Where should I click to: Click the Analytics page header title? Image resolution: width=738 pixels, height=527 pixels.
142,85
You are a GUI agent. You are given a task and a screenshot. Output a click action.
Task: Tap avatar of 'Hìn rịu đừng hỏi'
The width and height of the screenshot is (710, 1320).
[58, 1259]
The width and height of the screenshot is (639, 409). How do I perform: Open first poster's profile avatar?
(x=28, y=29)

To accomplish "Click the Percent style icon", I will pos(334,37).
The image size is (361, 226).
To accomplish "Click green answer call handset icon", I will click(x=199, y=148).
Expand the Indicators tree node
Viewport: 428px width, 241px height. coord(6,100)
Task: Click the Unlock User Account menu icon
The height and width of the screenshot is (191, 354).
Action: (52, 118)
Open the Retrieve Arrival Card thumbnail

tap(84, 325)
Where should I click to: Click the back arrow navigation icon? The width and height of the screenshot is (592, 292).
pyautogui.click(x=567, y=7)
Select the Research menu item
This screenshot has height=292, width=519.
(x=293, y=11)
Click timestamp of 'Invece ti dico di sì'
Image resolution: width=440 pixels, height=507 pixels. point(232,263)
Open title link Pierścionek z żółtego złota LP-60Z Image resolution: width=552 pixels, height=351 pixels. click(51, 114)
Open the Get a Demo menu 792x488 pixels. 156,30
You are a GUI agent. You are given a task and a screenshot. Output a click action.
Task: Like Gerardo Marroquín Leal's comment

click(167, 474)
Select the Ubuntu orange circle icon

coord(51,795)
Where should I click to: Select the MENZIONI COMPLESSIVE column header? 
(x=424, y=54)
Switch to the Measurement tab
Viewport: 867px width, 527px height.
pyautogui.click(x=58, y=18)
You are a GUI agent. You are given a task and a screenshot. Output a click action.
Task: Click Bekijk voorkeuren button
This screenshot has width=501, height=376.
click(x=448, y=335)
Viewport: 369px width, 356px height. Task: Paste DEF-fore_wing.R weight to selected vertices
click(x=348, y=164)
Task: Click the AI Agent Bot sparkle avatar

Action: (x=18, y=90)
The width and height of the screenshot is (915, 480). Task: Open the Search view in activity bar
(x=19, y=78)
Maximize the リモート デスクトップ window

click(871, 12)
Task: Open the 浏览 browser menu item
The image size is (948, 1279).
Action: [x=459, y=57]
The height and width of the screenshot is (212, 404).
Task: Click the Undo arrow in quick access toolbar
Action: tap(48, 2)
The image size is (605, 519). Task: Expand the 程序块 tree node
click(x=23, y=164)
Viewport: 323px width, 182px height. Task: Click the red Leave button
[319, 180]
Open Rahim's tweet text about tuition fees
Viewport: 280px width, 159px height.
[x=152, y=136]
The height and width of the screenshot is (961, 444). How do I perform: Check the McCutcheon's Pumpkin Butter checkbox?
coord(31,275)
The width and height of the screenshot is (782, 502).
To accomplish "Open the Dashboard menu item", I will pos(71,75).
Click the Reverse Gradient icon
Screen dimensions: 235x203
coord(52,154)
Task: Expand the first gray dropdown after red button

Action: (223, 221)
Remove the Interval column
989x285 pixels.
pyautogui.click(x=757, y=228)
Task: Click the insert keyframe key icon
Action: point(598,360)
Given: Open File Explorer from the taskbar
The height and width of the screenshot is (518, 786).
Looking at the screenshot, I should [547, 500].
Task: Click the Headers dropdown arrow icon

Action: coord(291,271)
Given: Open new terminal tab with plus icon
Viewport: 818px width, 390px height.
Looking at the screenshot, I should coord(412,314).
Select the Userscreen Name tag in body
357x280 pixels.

######

* **What is required**:
In full and without alteration, reproduce the records above.

* **Exercise result**:
Where should I click to: Click the Analytics page header title? Image resolution: width=738 pixels, height=527 pixels.
142,85
You are a GUI agent. You are given a task and a screenshot. Output a click action.
Task: Tap avatar of 'Hìn rịu đừng hỏi'
The width and height of the screenshot is (710, 1320).
[58, 1259]
The width and height of the screenshot is (639, 409). How do I perform: Open first poster's profile avatar?
(x=28, y=29)

To accomplish "Click the Percent style icon", I will pos(334,37).
The image size is (361, 226).
To accomplish "Click green answer call handset icon", I will click(x=199, y=148).
Expand the Indicators tree node
Viewport: 428px width, 241px height. coord(6,100)
Task: Click the Unlock User Account menu icon
The height and width of the screenshot is (191, 354).
Action: (52, 118)
Open the Retrieve Arrival Card thumbnail

tap(84, 325)
Where should I click to: Click the back arrow navigation icon? The width and height of the screenshot is (592, 292).
pyautogui.click(x=567, y=7)
Select the Research menu item
This screenshot has height=292, width=519.
(x=293, y=11)
Click timestamp of 'Invece ti dico di sì'
Image resolution: width=440 pixels, height=507 pixels. point(232,263)
Open title link Pierścionek z żółtego złota LP-60Z Image resolution: width=552 pixels, height=351 pixels. click(51, 114)
Open the Get a Demo menu 792x488 pixels. 156,30
You are a GUI agent. You are given a task and a screenshot. Output a click action.
Task: Like Gerardo Marroquín Leal's comment

click(167, 474)
Select the Ubuntu orange circle icon

coord(51,795)
Where should I click to: Select the MENZIONI COMPLESSIVE column header? 
(x=424, y=54)
Switch to the Measurement tab
Viewport: 867px width, 527px height.
pyautogui.click(x=58, y=18)
You are a GUI agent. You are given a task and a screenshot. Output a click action.
Task: Click Bekijk voorkeuren button
This screenshot has width=501, height=376.
click(x=448, y=335)
Viewport: 369px width, 356px height. Task: Paste DEF-fore_wing.R weight to selected vertices
click(x=348, y=164)
Task: Click the AI Agent Bot sparkle avatar

Action: (x=18, y=90)
The width and height of the screenshot is (915, 480). Task: Open the Search view in activity bar
(x=19, y=78)
Maximize the リモート デスクトップ window

click(871, 12)
Task: Open the 浏览 browser menu item
The image size is (948, 1279).
Action: [x=459, y=57]
The height and width of the screenshot is (212, 404).
Task: Click the Undo arrow in quick access toolbar
Action: tap(48, 2)
The image size is (605, 519). Task: Expand the 程序块 tree node
click(x=23, y=164)
Viewport: 323px width, 182px height. Task: Click the red Leave button
[319, 180]
Open Rahim's tweet text about tuition fees
Viewport: 280px width, 159px height.
[x=152, y=136]
The height and width of the screenshot is (961, 444). How do I perform: Check the McCutcheon's Pumpkin Butter checkbox?
coord(31,275)
The width and height of the screenshot is (782, 502).
To accomplish "Open the Dashboard menu item", I will pos(71,75).
Click the Reverse Gradient icon
Screen dimensions: 235x203
coord(52,154)
Task: Expand the first gray dropdown after red button

Action: (223, 221)
Remove the Interval column
989x285 pixels.
pyautogui.click(x=757, y=228)
Task: Click the insert keyframe key icon
Action: point(598,360)
Given: Open File Explorer from the taskbar
The height and width of the screenshot is (518, 786).
Looking at the screenshot, I should [547, 500].
Task: Click the Headers dropdown arrow icon

Action: coord(291,271)
Given: Open new terminal tab with plus icon
Viewport: 818px width, 390px height.
Looking at the screenshot, I should coord(412,314).
Select the Userscreen Name tag in body
357x280 pixels.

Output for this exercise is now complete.